CORTA GASTOS OU FICA SEM A REFORMA DA PREVIDÊNCIA

Novo governo terá de cortar R$ 37 bi em despesas por ano para cumprir teto

Para não violar regra do teto de gastos, equipe econômica de Jair Bolsonaro pretende diminuir subsídios, garantir aprovação da reforma da Previdência em 2019, barrar aumentos salariais para servidores e mudar reajuste do mínimo

 

Adriana Fernandes e Idiana Tomazelli, O Estado de S.Paulo

BRASÍLIA – O governo de Jair Bolsonaro terá de cortar R$ 37,2 bilhões em despesas por ano até o fim do mandato para não descumprir a regra do teto de gastos, que proíbe que eles cresçam em ritmo superior à inflação.

Em quatro anos, será necessário reduzir em R$ 148,8 bilhões as despesas primárias (que excluem o pagamento com juros) – o equivalente a um corte anual de 0,5 ponto porcentual do Produto Interno Bruto (PIB).

Os números já foram discutidos pela equipe econômica atual com o time de Bolsonaro, que já prometeu cortar despesas para zerar o déficit das contas públicas sem aumento de impostos. Em 2019, está previsto mais um déficit fiscal, que, se confirmado, será o sexto consecutivo.

Segundo apurou o Estadão/ Broadcast, a equipe econômica de Bolsonaro pretende reduzir despesas diminuindo gastos com subsídios e garantindo a aprovação da reforma da Previdência em 2019, que teria efeito nos três anos seguintes.

Também será preciso conter os reajustes salariais dos servidores e revisar a política de correção do salário mínimo a partir de 2020. Uma das propostas que estão sendo discutidas é alterar a regra de reajuste – hoje com base na inflação mais o crescimento do PIB de dois anos atrás – pela correção apenas do índice inflacionário do ano anterior.

Para melhorar a gestão orçamentária, o novo governo também pretende apresentar uma proposta para desvincular receitas de despesas, um dos maiores problemas na gestão do Orçamento.

O crescimento da economia e o aumento das receitas podem ajudar no resultado das contas públicas na direção do superávit, mas não resolvem o problema da regra do teto de gastos.
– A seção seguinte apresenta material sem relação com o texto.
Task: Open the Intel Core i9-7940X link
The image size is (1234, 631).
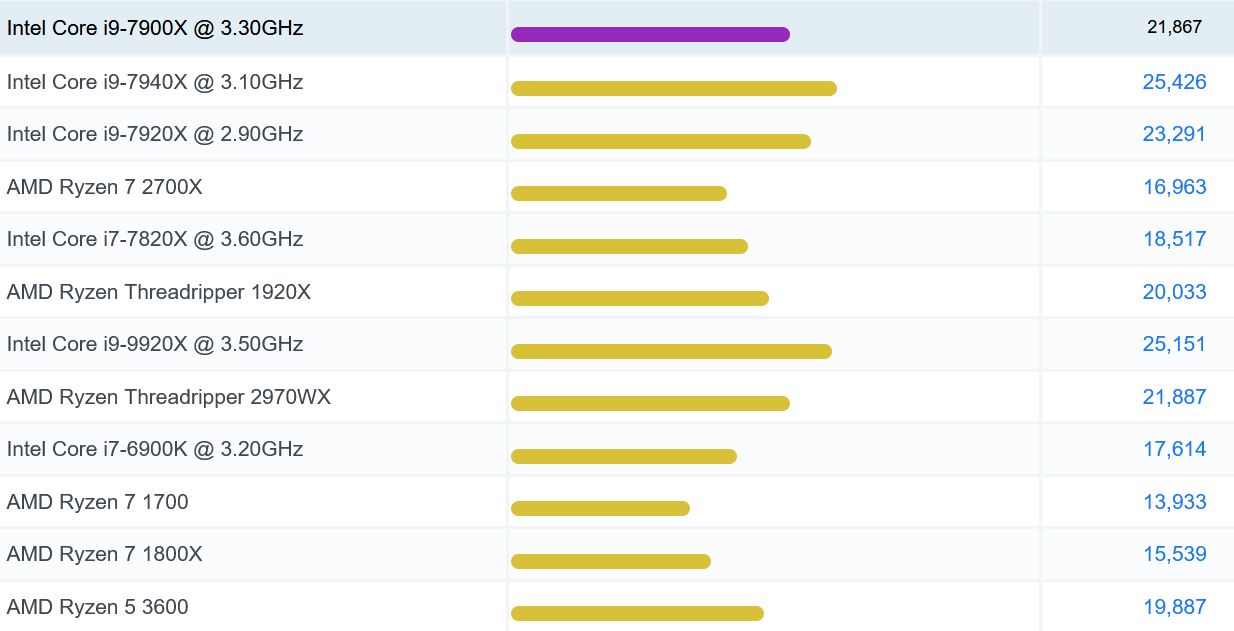Action: pos(155,82)
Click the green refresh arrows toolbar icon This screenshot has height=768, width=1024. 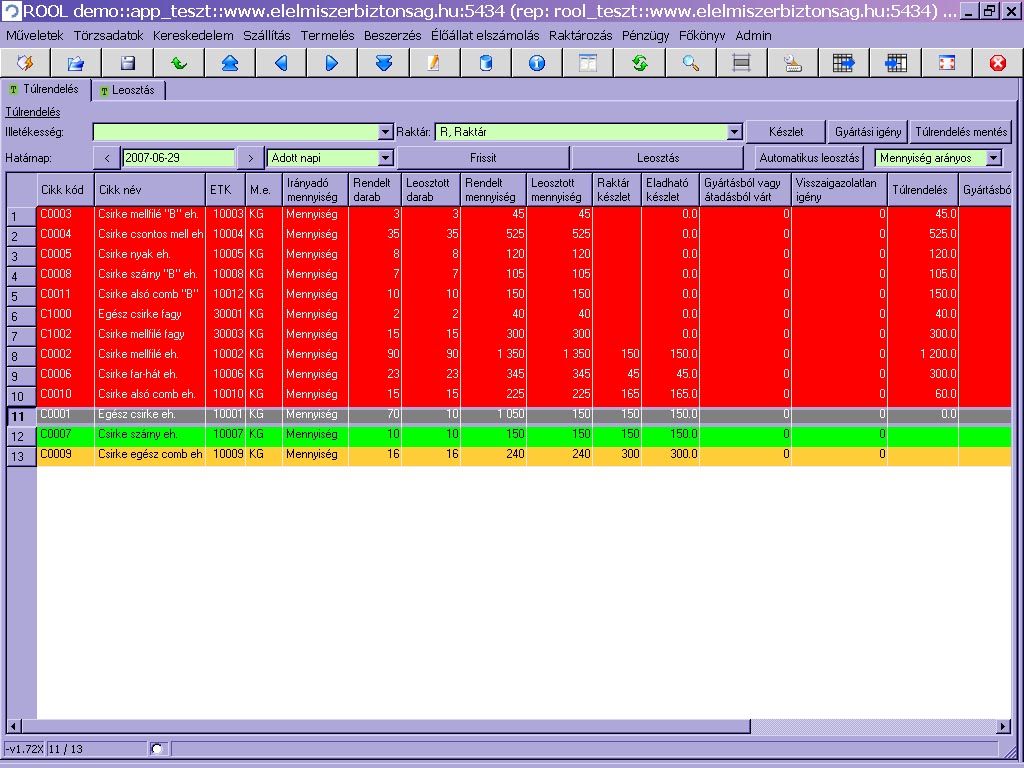click(639, 63)
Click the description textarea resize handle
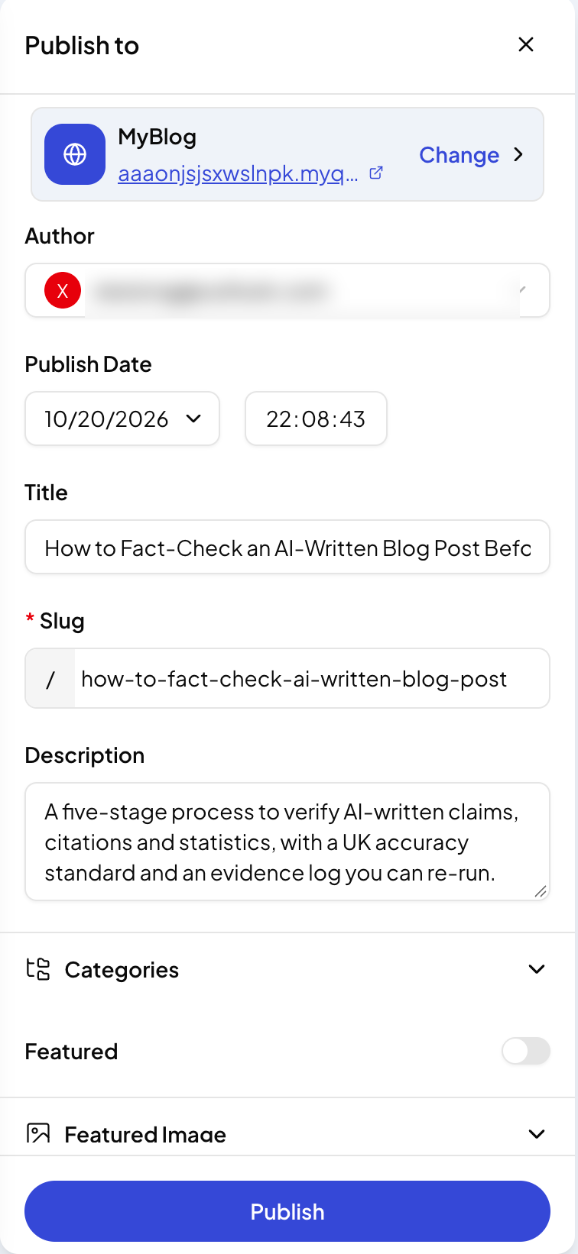 540,890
Na avaliação da atual equipe, se a reforma da Previdência for aprovada no ano que vem e o déficit cair como o esperado, a “lua de mel” com o mercado vai se prolongar.

Orçamento apertado

Os números até agora indicam que o déficit em 2019 poderá ficar abaixo de R$ 100 bilhões, mas o cumprimento do teto está apertado. Uma fonte da área econômica do novo governo disse que manter o teto de gastos é importante para mostrar aos investidores e analistas do mercado que a dívida pública vai cair.

Para 2018, o déficit nas contas do governo federal deverá ficar em torno de R$ 139 bilhões, R$ 20 bilhões a abaixo do previsto inicialmente. O valor poderá ser ainda mais baixo porque os ministérios não estão conseguindo realizar os gastos já liberados.

A expectativa é de que esse represamento ultrapasse R$ 17 bilhões. Já os governos regionais devem fechar o ano com um superávit em torno de R$ 15 bilhões, enquanto as estatais com um superávit em torno de R$ 5 bilhões.

O resultado positivo dos governos regionais não significa que a situação das suas contas está melhorando. É que a forma de cálculo usada pelos Estados para medir as metas fiscais não leva em conta atrasos no pagamento de despesas com fornecedores e salários de servidores – prática que tem se intensificado devido à crise financeira.